[What you need to do]:
Going line by line through the records below, count those with the word "Given" and give only the count.
Provided records START
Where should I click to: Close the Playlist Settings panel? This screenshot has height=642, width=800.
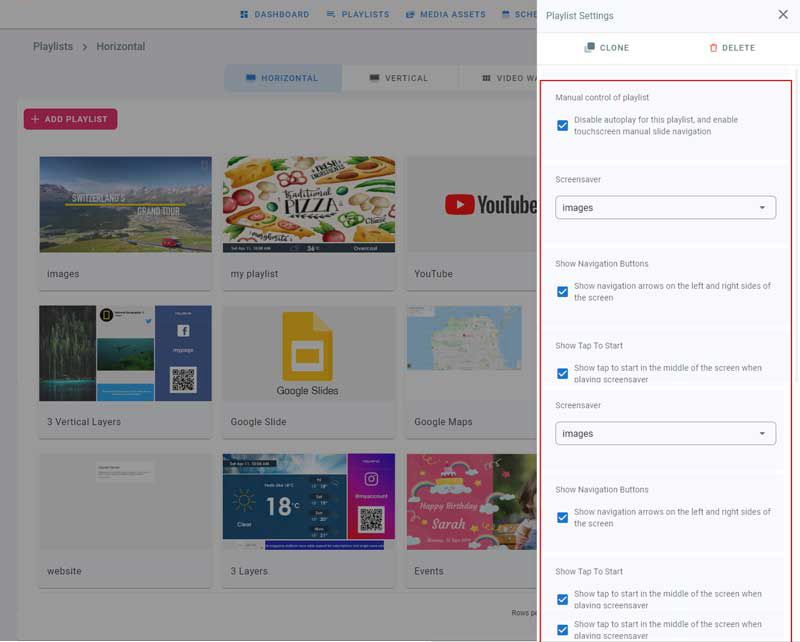point(782,15)
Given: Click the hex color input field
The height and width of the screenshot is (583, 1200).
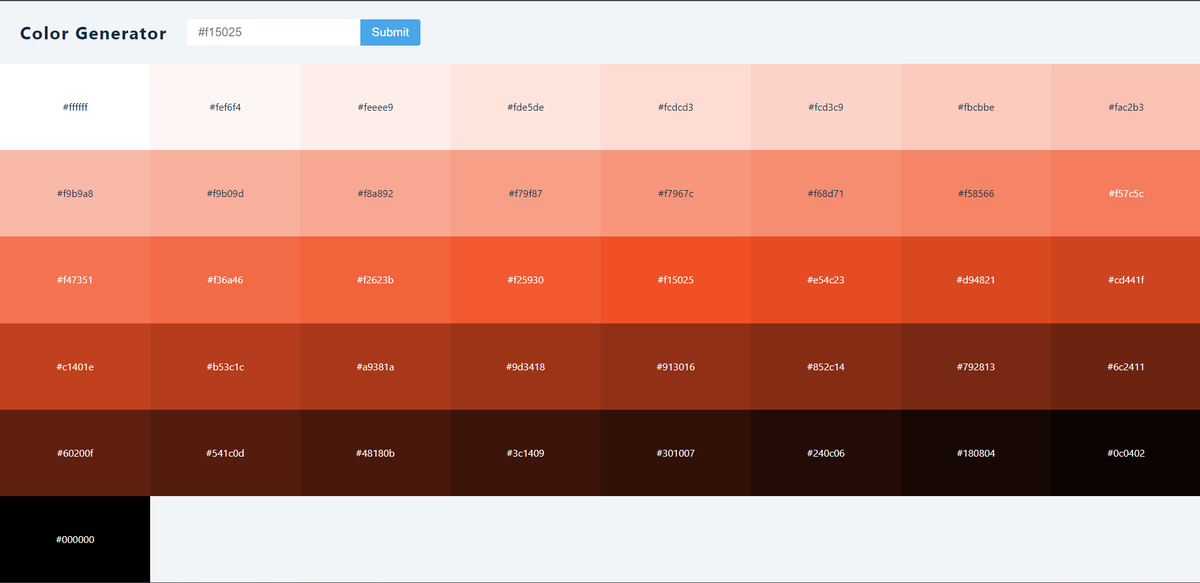Looking at the screenshot, I should [x=268, y=32].
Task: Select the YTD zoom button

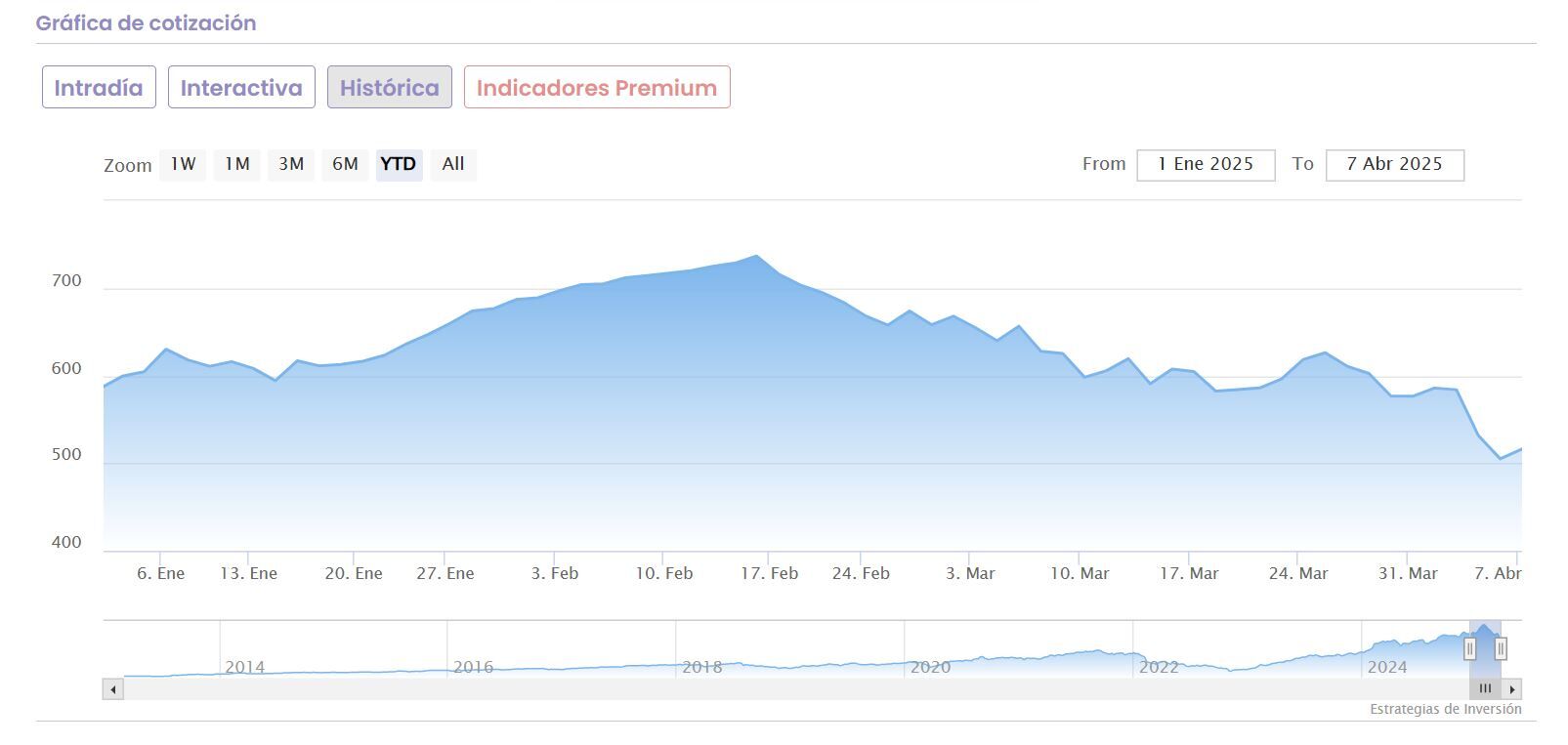Action: [x=399, y=164]
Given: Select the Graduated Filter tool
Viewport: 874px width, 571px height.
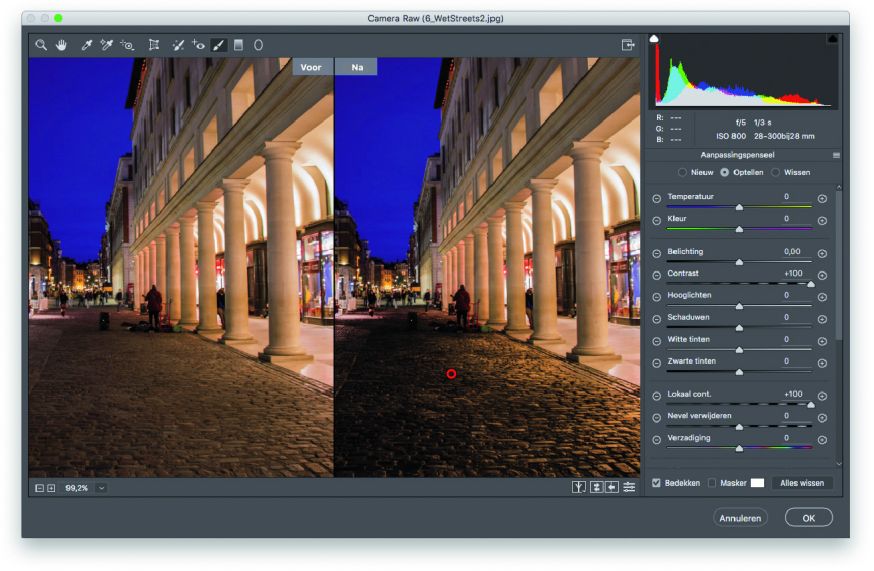Looking at the screenshot, I should click(238, 45).
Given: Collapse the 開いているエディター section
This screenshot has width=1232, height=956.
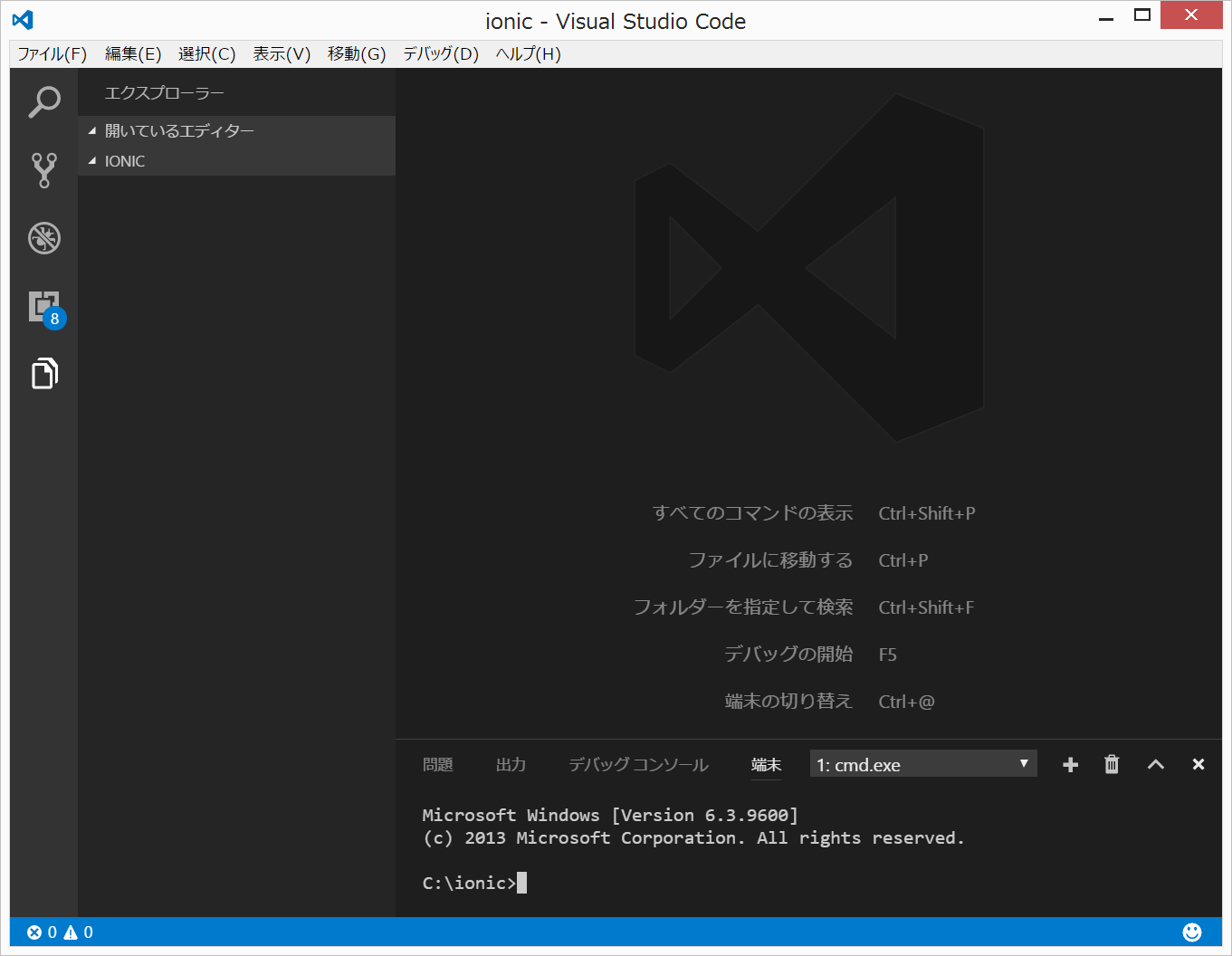Looking at the screenshot, I should tap(179, 131).
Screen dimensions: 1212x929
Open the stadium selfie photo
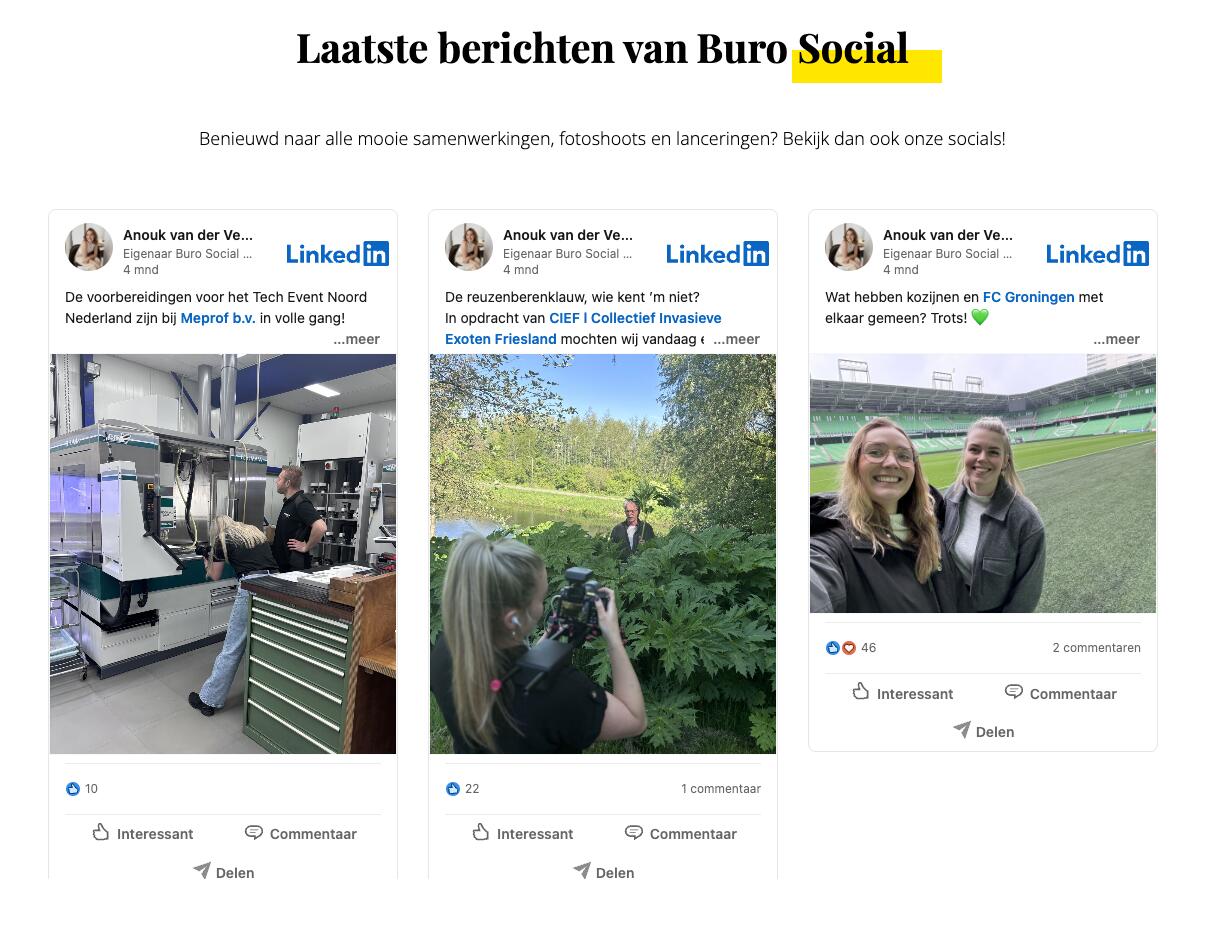click(983, 483)
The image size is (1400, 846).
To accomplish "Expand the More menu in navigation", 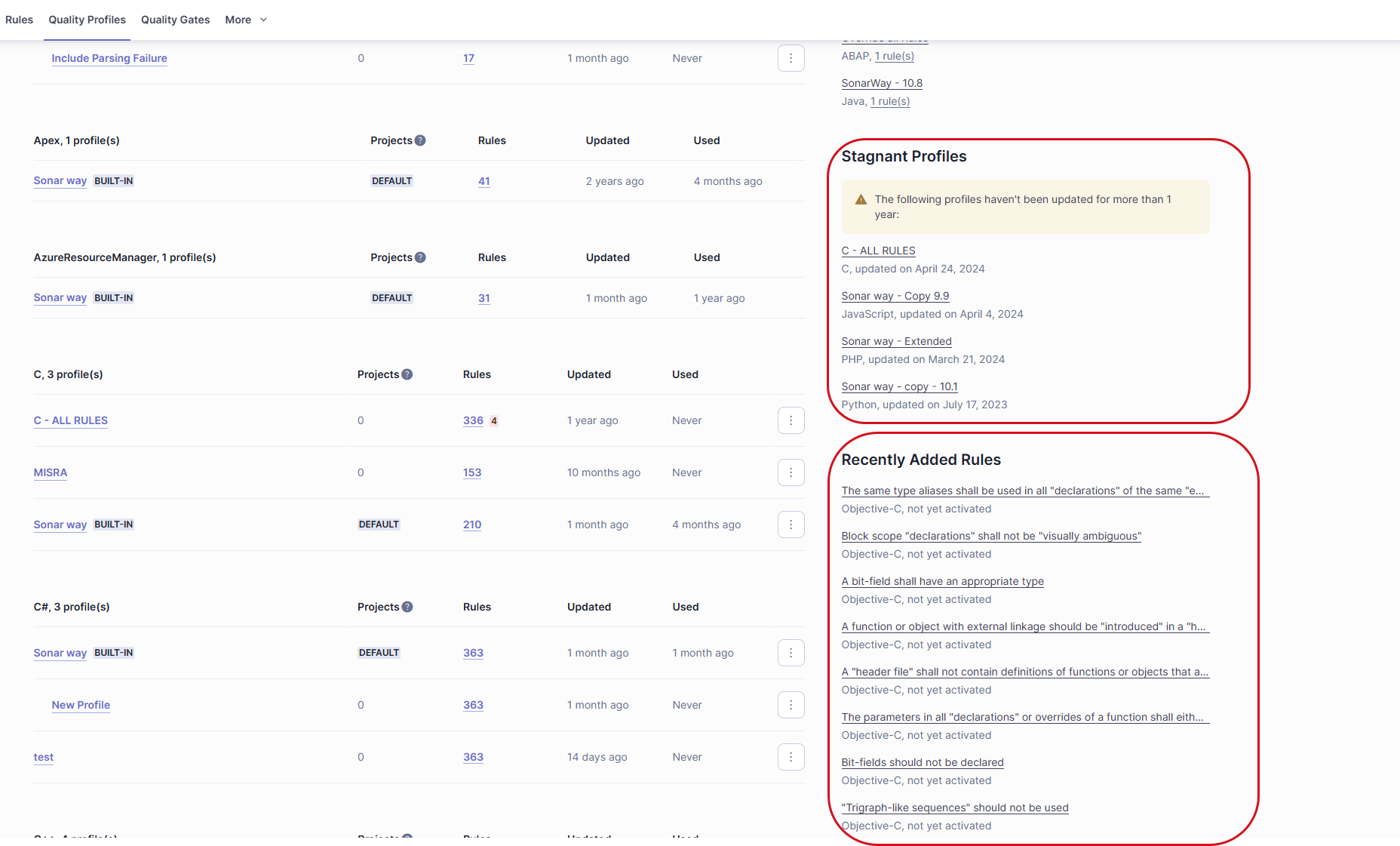I will point(246,20).
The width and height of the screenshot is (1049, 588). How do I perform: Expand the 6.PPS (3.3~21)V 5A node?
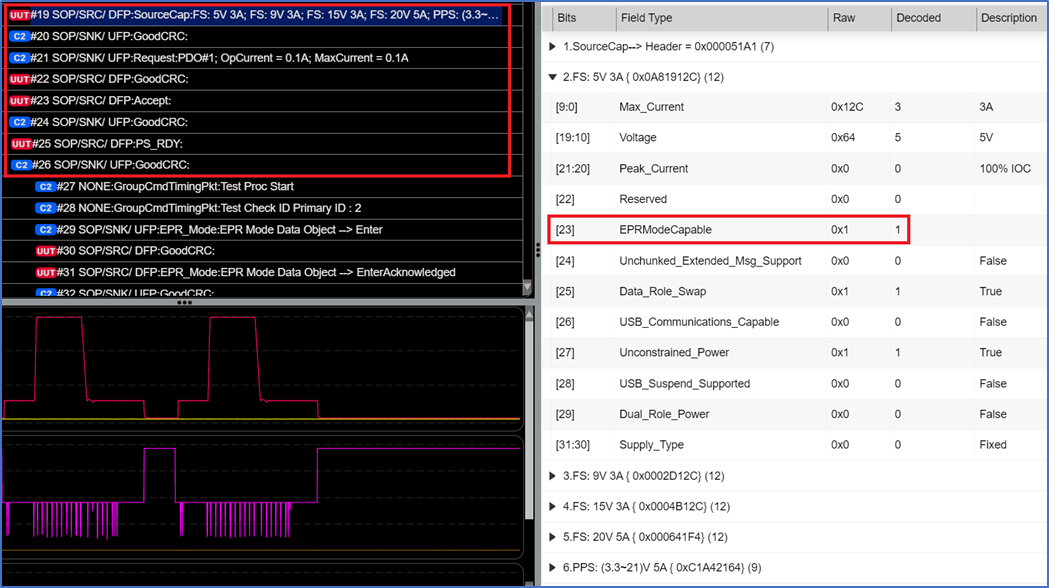click(553, 568)
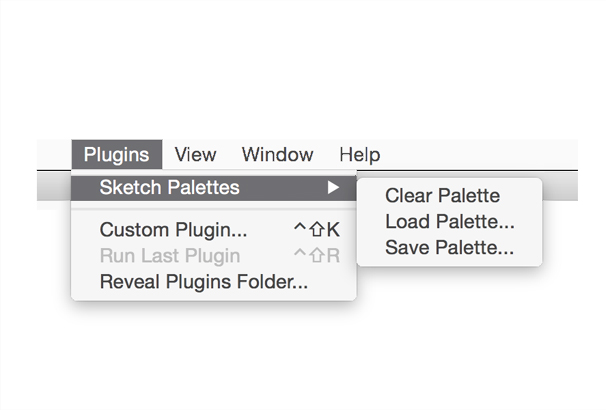Click the Control-Shift-K shortcut beside Custom Plugin

tap(317, 229)
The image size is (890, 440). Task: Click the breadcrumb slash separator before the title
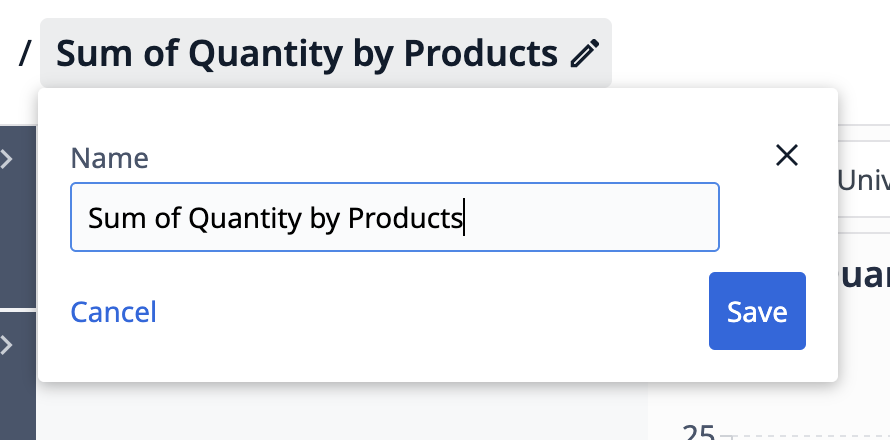pos(24,53)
Provided records END
[Task solution]:
3